As a vegetarian with limited Spanish skills I had to learn pretty quickly how to ask for something meatless, what to ask for and understand that pollo is a popular meat served in numerous ways. If only pollo wasn’t chicken. Ironically people would sometimes suggest I could eat pollo, because they thought that’s okay for a vegetarian to eat. It’s funny how similar the reactions are around the globe – chicken was the most mentioned alternative for a meatless meal in Japan as well.
But by looking at my 2,000+ photos there is no sign of malnutrition. There has never been a risk of not finding anything and only having jugo naturales to drink every day and survive of that. Of course I could have opted for self-catering and cook myself the dishes I would cook at home. But it’s so much fun to walk around and follow your appetite!
And those caring Colombians really made sure I ate enough. A very common dish is bandeja paisa. It’s a huge plate with steak, rice, sausage, beans, avocado and patacon – a kind of fried banana-potatoe. The name of the dish says it all: countrymen (big) plate. I would never be able to eat that much – not even after a marathon. But I found a lot of places that would serve a variation of bandeja paisa as dish of the day including a soup. So instead of meat, most of the times the rice portion was doubled and three instead of two patacons placed on the plate. Sometimes I would even find fries as well whenever I politely declined the meat. But how often can you eat a triple carbo dish? – Surely not everyday, especially not without proper exercise.
And how many eggs are okay to eat – daily? Maybe I’ve read too many health and fitness magazines and maybe my knowledge regarding amount of eggs per week is obsolete, but I really thought 2-3 eggs a week is more than enough. In Colombia I could have eaten 2-3 eggs a day. Either scrambled or fried or boiled, plain, as an omelette or spiced up with onions, tomato and salt and pepper. E V E R Y D A Y…
If you’re more of a flexitarian or pescetarian who will eat seafood once in a while you should be fine, especially along the coast. Ceviche – apparently a Peruvian dish – of raw fish, marinated with lime and herbs, is very popular. But sadly not so much my thing. Too meaty for my taste and having had 2-3 seafood dishes brought me to the conclusion that I will quit eating seafood as well.
Surprisingly I was even served a meat substitute once or twice in places I didn’t expect they would have anything close to tofu and similar – and I didn’t even ask for it. And I never saw them when grocery shopping. Although, the big grocery stores provide everything you can find in European grocery stores – so if you are a pasta lover or are longing for – let’s say – some whole wheat bread with cream cheese, you won’t have to wait for homecoming.
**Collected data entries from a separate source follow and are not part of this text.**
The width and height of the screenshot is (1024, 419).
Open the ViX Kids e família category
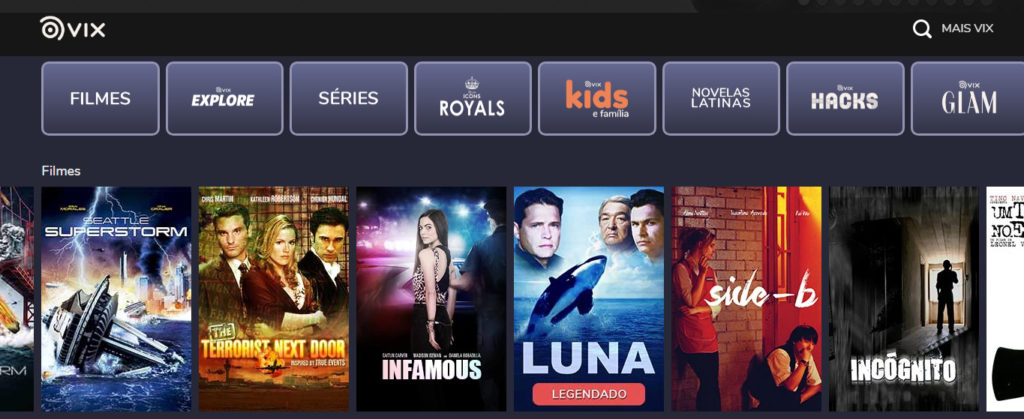coord(597,99)

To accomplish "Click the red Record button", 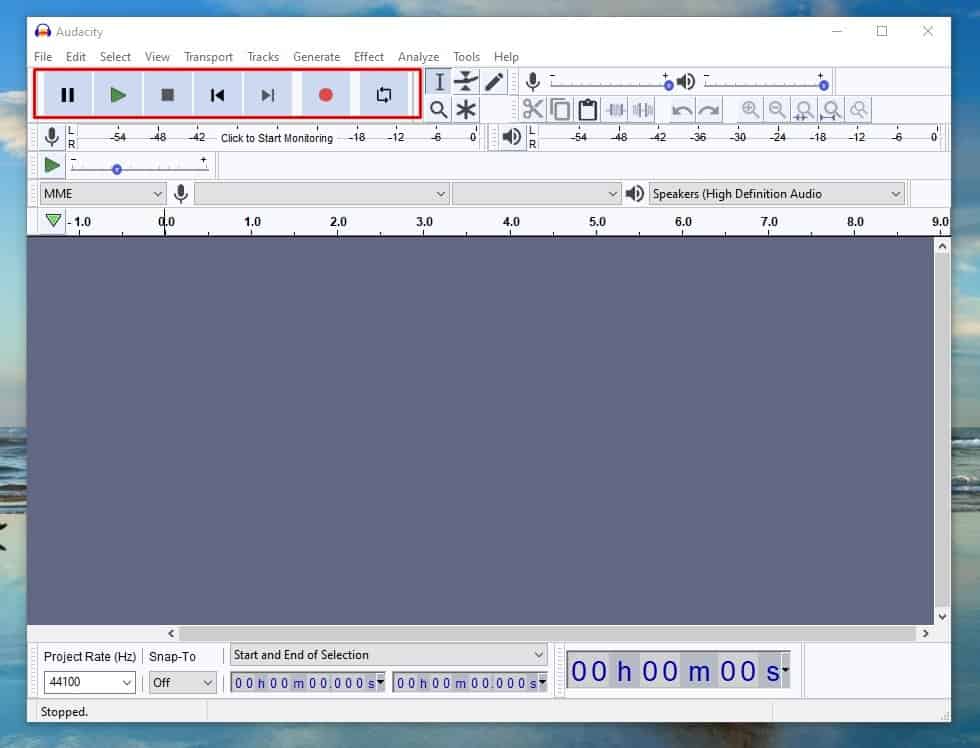I will point(325,95).
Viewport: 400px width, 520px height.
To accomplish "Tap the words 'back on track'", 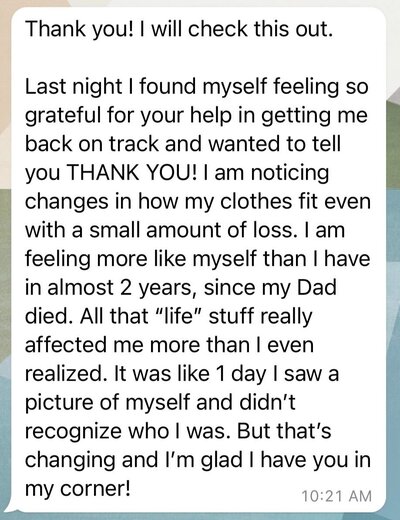I will [x=91, y=144].
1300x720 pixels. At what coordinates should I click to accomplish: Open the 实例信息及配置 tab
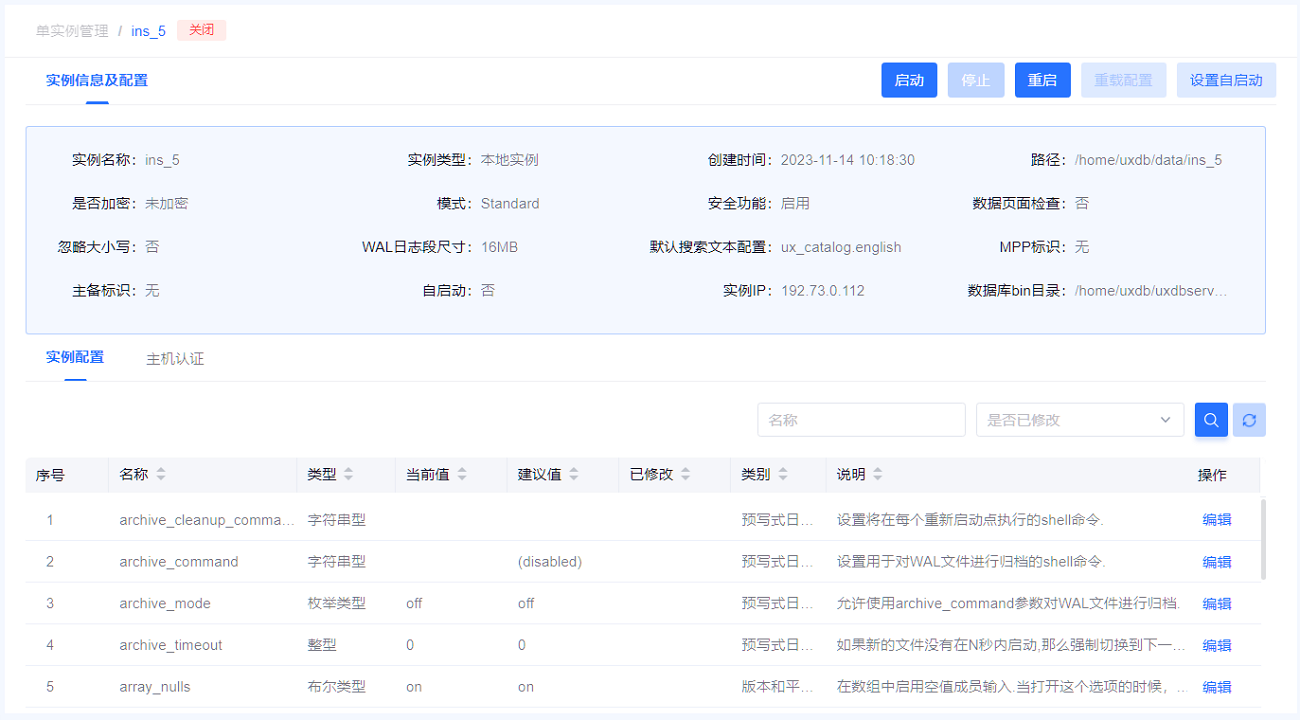click(x=97, y=80)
One thing is for sure – Colombian cuisine is not haute cuisine. But I would never go as far as saying the food is terrible, like some other travelers moaned. Ingredients are most of the time regional – all the imported stuff is super expensive, dishes kept simple, large and filling. I enjoyed going to markets and buy as many fresh avocados and mangos and papayas as I could carry and eat until I changed location again. Or have the best fruit salad at San Gil market – it is indeed muy rico y muy, muy, muy delicioso!
What really struck me, was lack of spices. Spicy food is scarce – but funnily spicy sauce is part of every table setting, for all those foreigners to spice up their pollo con arroz. But in the end – sauce will only sophisticate a simple dish. And spicy sauce will make any dish taste…well, only spicy.
Not to forget the rich culture of postres. Colombians really love sweets and deserts. And one thing I wanted to try from day one but only managed to eat once was an oblea con arequipe. Arequipe is a kind of caramel sauce and this obleas are often found at food stalls on markets and streets.
At the end of the day, it’s not too hard to survive as a vegetarian in Colombia. You might miss out on some typical dishes, but you’ll get an idea what the cuisine is like when glancing at other people’s (huge) plates. I enjoyed exploring the tastes of Colombia – a lot!